T: The film is a documentary set in Nairobi: so for a long time I had trouble concieving of a kind of electronic music that would work.... I did a lot of programming on my Nord Micro Modular synth, generative stuff.... random patterns.... aleatory modal stuff.... sounded like that live album "turntables and computers" kinda.... and the main problem was it was all coming out too brittle and dry.
BAI: Then you got a thumb piano.
T: Well, I borrowed one.... it belongs to The Drunken Boats.
BAI: I didn't know you knew how to play the thumb piano.
T: Neither did I, but now I know, and knowing is 48% of the battle.
BAI: So what was the connection? Why did a thumb piano work so well w/ your Nord Micro?
T: They both have limited sonic parameters.... so many of my NMM patches were just little randomly percolative percussive devices, clicking away like synthetic birds and insects, and then I had these tracks of thumb piano I'd recorded, and I was trying to get one to sound like the other.... and then it hit me.
BAI: What?
T: Grains. The thumb piano and the NMM both made short, metallic, melodic, arrthymic tones.... perfect to drop into NI's Spektral Delay and GRM's Delays plugins.... they turned the patterns into clouds of sounds....
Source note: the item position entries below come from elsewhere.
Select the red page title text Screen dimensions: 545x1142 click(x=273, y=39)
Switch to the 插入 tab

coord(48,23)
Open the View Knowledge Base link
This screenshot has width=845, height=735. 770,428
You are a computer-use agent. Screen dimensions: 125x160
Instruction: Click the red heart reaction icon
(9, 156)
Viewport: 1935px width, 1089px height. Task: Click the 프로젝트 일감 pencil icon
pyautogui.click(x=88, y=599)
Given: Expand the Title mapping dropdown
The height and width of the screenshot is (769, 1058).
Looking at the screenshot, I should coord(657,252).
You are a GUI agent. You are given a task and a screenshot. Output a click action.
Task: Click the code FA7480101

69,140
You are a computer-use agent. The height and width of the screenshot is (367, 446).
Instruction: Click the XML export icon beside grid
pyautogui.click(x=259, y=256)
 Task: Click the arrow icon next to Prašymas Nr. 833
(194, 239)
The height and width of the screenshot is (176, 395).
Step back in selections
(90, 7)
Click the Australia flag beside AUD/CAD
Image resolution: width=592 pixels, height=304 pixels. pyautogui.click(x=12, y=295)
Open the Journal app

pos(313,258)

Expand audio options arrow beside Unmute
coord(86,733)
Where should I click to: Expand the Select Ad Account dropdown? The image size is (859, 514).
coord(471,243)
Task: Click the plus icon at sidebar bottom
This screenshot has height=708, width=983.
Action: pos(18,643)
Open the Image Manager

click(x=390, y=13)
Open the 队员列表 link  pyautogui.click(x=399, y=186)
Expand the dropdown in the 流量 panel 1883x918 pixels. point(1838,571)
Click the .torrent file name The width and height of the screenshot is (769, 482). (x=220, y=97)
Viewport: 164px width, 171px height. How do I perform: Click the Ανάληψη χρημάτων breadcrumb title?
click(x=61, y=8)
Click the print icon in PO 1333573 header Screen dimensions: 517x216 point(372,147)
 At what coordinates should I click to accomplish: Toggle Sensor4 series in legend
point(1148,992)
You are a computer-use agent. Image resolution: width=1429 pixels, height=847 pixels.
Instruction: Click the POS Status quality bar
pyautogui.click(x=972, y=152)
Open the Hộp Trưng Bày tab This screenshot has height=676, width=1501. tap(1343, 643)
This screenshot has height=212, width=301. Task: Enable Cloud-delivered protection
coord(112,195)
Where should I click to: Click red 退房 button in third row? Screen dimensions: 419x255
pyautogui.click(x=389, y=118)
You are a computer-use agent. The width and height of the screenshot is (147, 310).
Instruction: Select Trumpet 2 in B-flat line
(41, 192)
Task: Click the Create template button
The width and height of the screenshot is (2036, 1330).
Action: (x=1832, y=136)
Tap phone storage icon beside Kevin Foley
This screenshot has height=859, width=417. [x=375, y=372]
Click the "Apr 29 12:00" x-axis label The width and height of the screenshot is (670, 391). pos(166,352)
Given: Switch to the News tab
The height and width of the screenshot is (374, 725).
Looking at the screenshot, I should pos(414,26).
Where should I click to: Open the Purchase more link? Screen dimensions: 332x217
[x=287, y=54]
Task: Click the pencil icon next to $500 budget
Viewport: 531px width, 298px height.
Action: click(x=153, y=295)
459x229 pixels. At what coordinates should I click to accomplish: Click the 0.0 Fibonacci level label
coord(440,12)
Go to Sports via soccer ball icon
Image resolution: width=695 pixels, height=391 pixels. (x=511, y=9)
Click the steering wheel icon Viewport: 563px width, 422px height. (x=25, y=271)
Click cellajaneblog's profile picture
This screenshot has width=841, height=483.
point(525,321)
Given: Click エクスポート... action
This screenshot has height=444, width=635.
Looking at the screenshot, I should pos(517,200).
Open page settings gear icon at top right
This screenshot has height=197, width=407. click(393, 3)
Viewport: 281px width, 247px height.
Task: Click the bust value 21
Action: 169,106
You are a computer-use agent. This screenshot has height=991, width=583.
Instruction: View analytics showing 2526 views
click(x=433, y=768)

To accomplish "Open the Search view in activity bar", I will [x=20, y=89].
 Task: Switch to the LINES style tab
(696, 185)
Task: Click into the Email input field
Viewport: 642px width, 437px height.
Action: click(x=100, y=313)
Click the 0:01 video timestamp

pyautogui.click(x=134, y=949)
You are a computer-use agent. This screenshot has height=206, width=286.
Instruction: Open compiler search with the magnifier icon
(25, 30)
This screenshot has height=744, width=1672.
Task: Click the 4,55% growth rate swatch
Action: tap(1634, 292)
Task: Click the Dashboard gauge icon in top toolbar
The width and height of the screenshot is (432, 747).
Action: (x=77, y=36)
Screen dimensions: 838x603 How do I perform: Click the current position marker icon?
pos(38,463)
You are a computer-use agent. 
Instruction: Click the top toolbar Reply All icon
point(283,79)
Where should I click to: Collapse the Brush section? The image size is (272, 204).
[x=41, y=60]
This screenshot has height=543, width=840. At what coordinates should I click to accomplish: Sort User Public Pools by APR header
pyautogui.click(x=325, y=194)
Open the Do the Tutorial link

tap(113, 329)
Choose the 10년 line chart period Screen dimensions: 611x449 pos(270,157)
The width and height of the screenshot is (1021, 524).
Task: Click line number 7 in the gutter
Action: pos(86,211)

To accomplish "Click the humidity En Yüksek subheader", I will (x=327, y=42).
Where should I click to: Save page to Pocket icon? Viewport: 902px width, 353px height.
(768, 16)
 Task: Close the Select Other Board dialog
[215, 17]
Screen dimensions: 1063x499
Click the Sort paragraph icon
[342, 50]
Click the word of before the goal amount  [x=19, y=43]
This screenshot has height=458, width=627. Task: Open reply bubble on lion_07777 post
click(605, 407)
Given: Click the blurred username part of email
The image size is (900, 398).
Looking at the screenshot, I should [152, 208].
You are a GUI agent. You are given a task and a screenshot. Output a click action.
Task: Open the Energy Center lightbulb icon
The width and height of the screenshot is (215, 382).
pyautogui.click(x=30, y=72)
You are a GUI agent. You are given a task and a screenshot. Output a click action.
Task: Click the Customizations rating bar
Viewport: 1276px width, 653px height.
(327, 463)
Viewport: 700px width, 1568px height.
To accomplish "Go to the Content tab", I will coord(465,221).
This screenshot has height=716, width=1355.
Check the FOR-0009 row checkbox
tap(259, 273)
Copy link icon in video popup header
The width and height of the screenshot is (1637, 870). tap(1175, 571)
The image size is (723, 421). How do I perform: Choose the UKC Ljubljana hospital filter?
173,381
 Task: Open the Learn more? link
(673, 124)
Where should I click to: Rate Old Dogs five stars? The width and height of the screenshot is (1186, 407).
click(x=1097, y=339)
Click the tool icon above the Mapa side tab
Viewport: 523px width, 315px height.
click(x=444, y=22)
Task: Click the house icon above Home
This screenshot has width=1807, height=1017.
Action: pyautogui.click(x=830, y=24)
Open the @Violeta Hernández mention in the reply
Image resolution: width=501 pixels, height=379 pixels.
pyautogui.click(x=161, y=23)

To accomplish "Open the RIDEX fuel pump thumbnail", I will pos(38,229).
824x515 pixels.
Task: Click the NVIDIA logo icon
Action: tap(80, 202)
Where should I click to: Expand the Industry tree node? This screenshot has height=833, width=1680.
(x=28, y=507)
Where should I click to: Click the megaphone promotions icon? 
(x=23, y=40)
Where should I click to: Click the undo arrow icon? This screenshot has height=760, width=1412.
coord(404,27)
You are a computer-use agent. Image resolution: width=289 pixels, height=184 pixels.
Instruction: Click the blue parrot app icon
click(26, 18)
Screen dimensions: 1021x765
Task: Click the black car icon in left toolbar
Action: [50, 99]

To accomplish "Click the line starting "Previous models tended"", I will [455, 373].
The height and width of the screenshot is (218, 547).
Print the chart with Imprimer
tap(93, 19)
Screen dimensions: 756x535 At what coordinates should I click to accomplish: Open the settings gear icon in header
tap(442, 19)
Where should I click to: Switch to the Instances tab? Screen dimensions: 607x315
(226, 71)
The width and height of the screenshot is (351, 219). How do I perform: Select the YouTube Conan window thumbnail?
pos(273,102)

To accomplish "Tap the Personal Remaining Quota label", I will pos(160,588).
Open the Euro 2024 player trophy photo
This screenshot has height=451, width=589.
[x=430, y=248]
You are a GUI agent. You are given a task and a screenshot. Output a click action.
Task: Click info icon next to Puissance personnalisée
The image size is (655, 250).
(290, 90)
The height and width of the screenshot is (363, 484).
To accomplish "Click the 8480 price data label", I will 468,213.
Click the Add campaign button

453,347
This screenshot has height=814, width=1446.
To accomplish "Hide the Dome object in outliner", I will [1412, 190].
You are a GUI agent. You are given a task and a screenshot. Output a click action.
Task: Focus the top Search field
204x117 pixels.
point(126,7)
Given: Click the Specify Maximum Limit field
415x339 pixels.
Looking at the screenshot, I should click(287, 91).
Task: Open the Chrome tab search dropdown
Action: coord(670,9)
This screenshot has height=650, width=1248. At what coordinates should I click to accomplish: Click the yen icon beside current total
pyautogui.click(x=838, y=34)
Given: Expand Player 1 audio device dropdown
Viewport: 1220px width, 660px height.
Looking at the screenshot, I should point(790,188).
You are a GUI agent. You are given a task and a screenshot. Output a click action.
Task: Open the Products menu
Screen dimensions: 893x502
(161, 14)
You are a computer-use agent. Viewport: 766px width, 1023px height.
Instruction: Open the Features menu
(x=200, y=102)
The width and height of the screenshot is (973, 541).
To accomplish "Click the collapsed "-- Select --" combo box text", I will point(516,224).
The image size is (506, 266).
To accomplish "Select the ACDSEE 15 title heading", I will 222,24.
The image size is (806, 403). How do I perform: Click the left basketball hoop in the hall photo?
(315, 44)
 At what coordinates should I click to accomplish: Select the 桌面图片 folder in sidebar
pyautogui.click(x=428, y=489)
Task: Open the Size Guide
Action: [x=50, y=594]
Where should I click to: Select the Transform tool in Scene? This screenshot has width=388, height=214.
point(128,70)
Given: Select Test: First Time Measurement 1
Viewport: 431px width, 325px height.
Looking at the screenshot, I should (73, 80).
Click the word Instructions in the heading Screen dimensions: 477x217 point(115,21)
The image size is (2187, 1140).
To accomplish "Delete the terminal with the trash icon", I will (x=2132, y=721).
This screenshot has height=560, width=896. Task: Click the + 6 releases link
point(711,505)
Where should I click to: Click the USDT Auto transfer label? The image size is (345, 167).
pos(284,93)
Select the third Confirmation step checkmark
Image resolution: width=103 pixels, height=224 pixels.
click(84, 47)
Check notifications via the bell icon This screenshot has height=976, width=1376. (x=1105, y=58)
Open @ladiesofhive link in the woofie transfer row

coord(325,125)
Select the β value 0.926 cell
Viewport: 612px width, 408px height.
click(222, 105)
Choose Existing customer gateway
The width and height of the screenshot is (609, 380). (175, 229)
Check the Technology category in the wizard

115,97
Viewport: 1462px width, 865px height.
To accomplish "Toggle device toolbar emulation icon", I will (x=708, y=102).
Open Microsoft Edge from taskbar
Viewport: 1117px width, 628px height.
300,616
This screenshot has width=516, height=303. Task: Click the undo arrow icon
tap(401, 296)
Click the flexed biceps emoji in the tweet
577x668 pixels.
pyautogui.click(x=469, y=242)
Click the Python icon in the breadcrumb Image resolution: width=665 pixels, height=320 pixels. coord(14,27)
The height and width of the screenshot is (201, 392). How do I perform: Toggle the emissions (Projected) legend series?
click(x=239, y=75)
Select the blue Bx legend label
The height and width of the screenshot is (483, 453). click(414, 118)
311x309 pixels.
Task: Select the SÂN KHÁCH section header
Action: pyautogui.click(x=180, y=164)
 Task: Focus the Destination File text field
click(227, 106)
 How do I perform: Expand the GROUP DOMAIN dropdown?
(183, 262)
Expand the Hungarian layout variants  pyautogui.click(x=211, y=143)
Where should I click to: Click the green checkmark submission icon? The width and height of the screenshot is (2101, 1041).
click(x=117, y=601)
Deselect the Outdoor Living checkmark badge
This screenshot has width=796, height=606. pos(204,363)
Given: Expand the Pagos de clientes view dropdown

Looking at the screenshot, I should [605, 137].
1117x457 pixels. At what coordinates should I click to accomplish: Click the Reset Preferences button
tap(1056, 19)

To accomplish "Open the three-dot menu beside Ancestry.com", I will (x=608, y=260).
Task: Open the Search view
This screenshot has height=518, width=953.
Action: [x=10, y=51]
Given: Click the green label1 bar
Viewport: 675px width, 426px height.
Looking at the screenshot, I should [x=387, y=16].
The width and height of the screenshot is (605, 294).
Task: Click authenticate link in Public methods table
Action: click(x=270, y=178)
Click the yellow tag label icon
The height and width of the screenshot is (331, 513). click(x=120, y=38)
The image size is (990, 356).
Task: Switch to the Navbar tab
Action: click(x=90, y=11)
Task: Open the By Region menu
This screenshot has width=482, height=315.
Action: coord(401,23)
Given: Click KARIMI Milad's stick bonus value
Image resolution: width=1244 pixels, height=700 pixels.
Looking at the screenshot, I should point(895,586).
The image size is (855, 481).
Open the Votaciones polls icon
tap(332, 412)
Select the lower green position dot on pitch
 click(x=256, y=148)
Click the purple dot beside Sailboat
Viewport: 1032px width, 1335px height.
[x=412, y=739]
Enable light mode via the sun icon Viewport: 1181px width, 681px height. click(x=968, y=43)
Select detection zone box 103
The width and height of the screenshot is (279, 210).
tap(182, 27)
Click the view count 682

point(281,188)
Tachikoma plays one of the soundtrack compositions for me.
BAI: Wow. I thought it was gonna sound more like "congotronics" than Shuttle358.
T: But you were wrong sir.
BAI: True dat.
Tachikoma plays another of the soundtrack compositions. He hands me a glass of green tea as a cloud slips from the path of the sun and the afternoon rays lighten the room by 13%.